Petrol is one of the most used fuels in road transport along with diesel. It is a fossil fuel derived from petroleum.

Differences between petrol and diesel

Here are two important differences:

- Petrol is less dense than diesel and contains less energy per litre. It requires more litres of petrol than of diesel to generate the same amount of energy.

- Petrol engines are inherently less efficient than diesel engines. They consume more energy to travel the same number of kilometres. This poorer performance is mainly due to the fact that there has been less development in this area since they are not so financially attractive.

Environmental consequences: which type of engine is better?
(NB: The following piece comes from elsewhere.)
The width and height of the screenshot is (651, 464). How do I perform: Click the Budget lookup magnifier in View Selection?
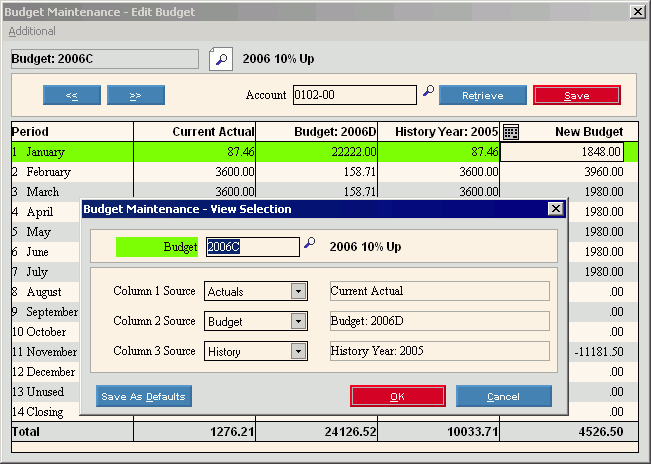coord(309,244)
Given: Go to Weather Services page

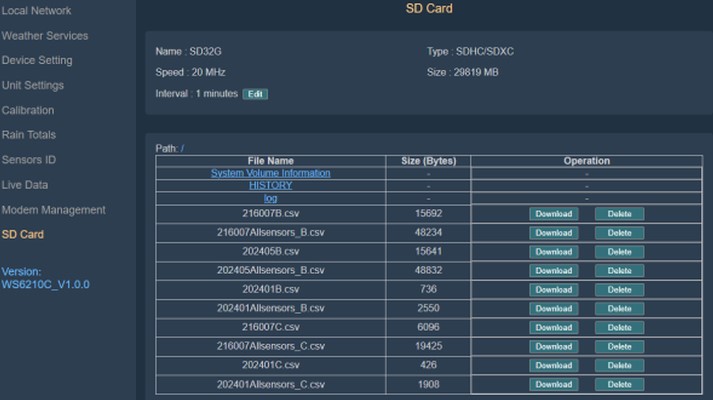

CO2 emissions and the consumption of a petrol engine are higher than a diesel engine with comparable performance.

However, petrol engines emit less particulate matter (PM) and less nitrogen oxides (NOx). Both these pollutants are considered hazardous to health.

As a result, vehicles with petrol engine are suggested more for use in urban areas because:

• on the one hand, they emit less hazardous pollutants in high population density areas,
• on the other hand, even if they emit more CO2, they travel shorter distances.

This difference is tending to decrease progressively with the strengthening of pollutant emission standards.

Production imbalance

Currently, the fuel demand in Europe and Belgium is highly unbalanced. Petrol production exceeds demand whereas diesel production is less than the demand.

This is mainly due to the vehicle fleet composition that comprises mainly of diesel engine vehicles.

This imbalance requires:

• performing additional processing in refinery to try and bridge this difference in production;
• importing diesel and exporting petrol.